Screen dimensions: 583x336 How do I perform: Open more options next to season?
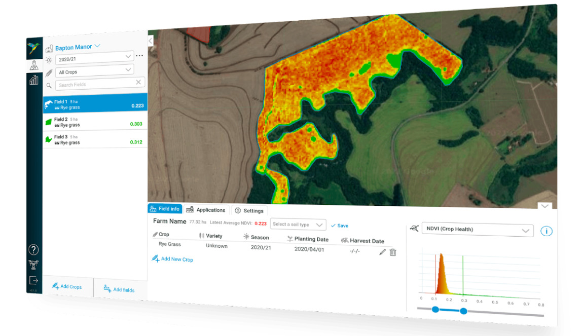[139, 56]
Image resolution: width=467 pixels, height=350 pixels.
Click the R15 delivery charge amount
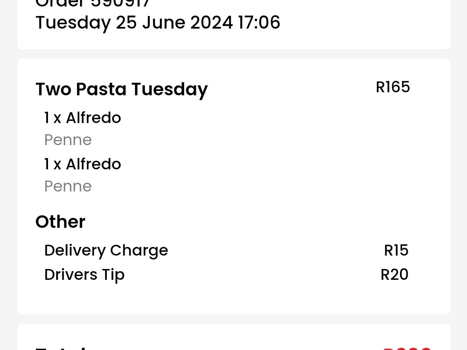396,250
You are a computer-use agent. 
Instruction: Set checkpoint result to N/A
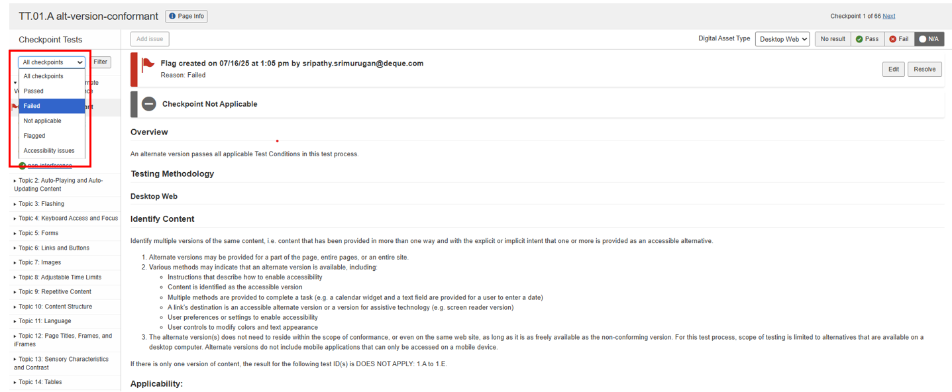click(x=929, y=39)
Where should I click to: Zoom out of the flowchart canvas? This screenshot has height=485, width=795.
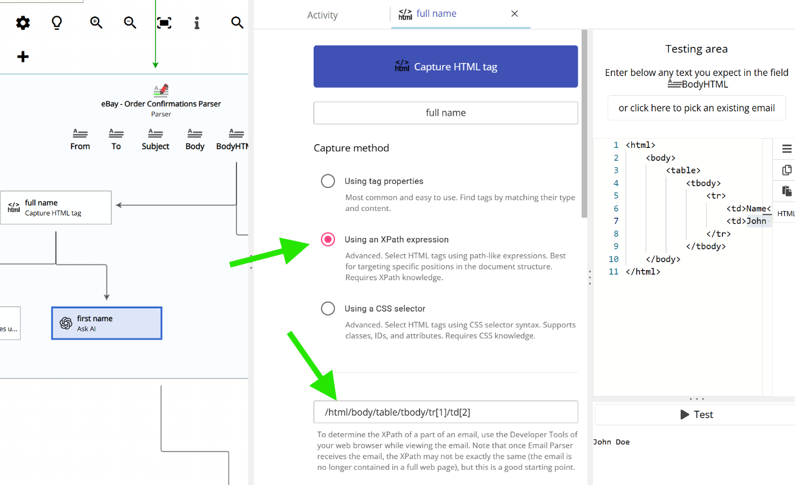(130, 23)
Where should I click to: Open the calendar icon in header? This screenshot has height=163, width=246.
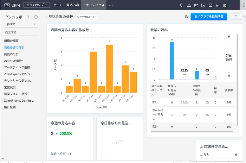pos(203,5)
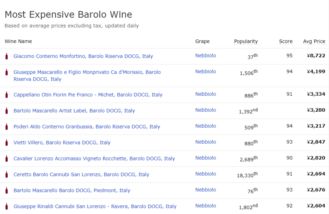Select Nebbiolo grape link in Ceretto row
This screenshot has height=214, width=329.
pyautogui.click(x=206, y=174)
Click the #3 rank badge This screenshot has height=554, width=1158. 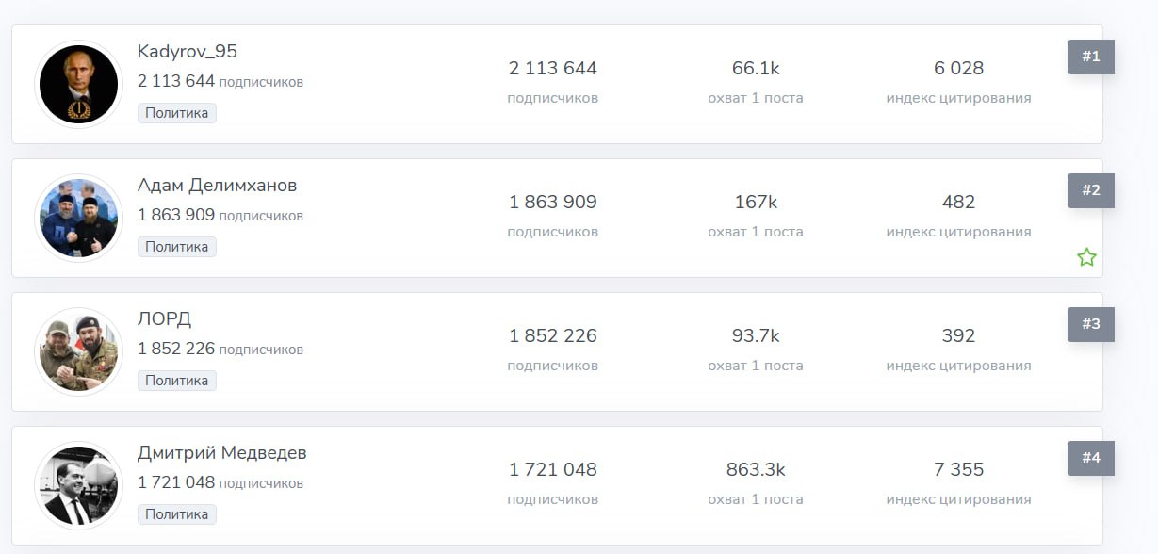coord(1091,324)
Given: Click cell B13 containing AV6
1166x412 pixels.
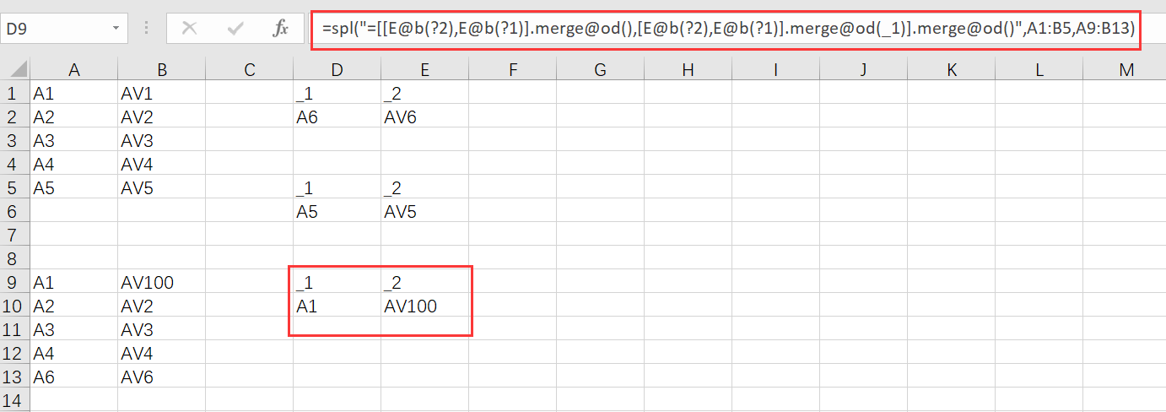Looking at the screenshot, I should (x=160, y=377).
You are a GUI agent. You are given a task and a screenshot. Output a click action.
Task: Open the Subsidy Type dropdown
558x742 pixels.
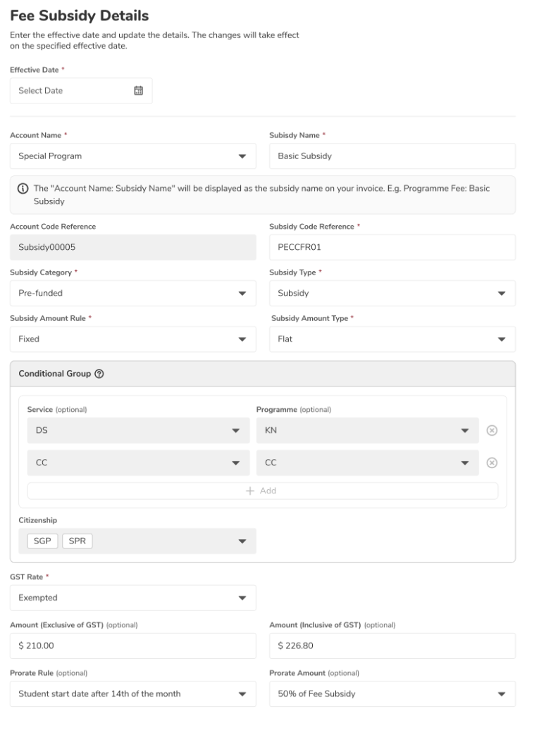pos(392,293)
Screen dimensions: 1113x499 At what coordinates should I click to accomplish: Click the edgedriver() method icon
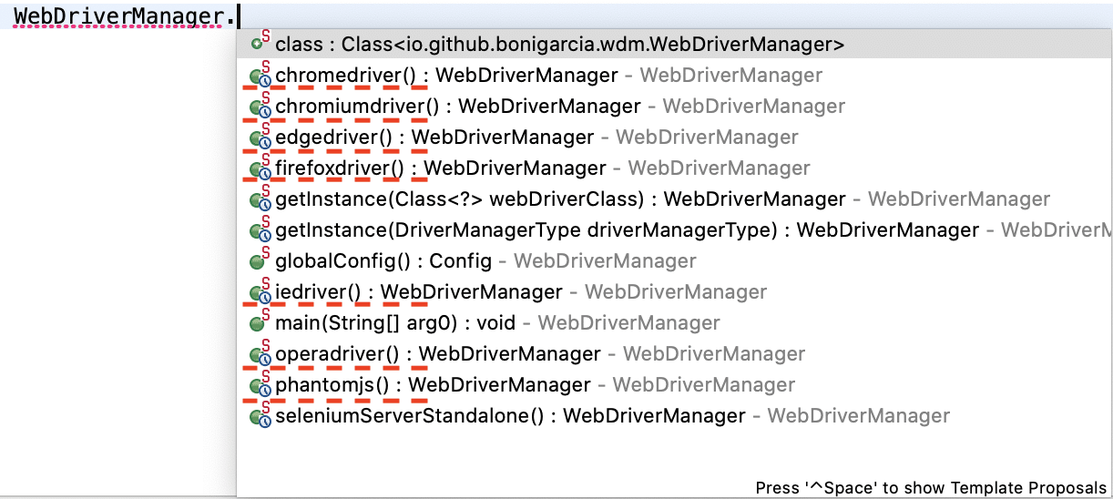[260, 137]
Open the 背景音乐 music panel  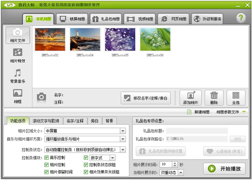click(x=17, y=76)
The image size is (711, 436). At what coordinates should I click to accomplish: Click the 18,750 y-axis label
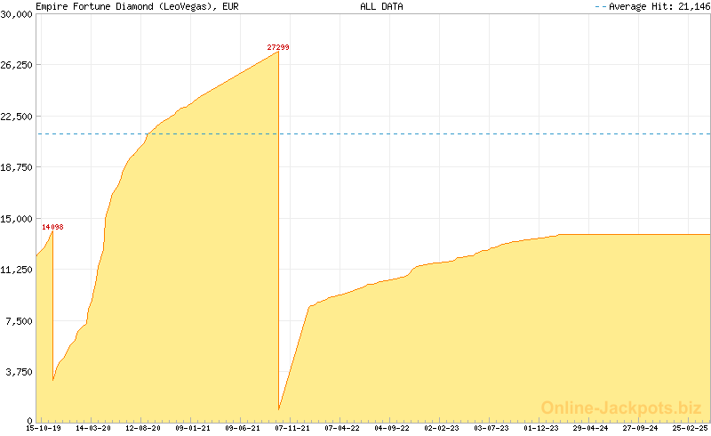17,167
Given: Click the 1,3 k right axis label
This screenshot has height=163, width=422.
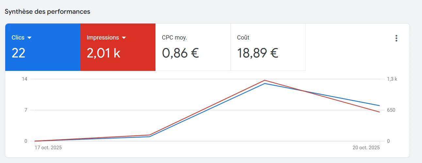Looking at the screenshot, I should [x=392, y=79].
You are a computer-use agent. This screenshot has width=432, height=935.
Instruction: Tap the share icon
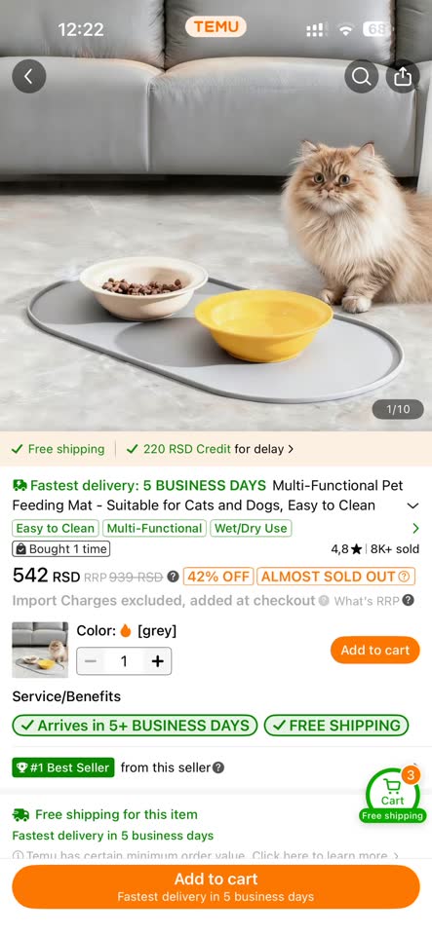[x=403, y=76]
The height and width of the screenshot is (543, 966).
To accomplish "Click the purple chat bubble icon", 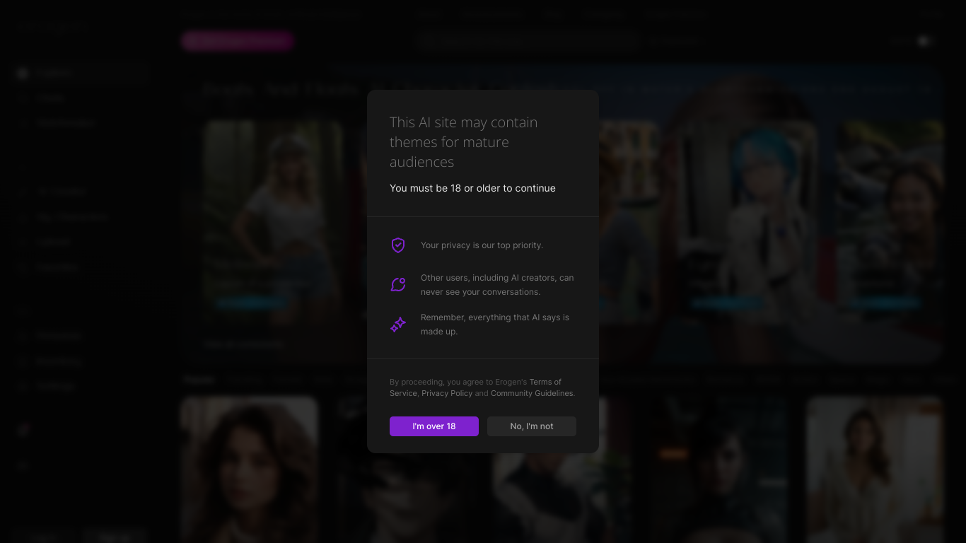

###

● Description of the task
Copy out each line from the preceding entries that mentions the word "agent".

● Result below
You are a computer-use agent. 
You are a GUI agent. You are given a task and a screenshot. Output a click action.
You are a computer-use agent. This screenshot has width=432, height=935.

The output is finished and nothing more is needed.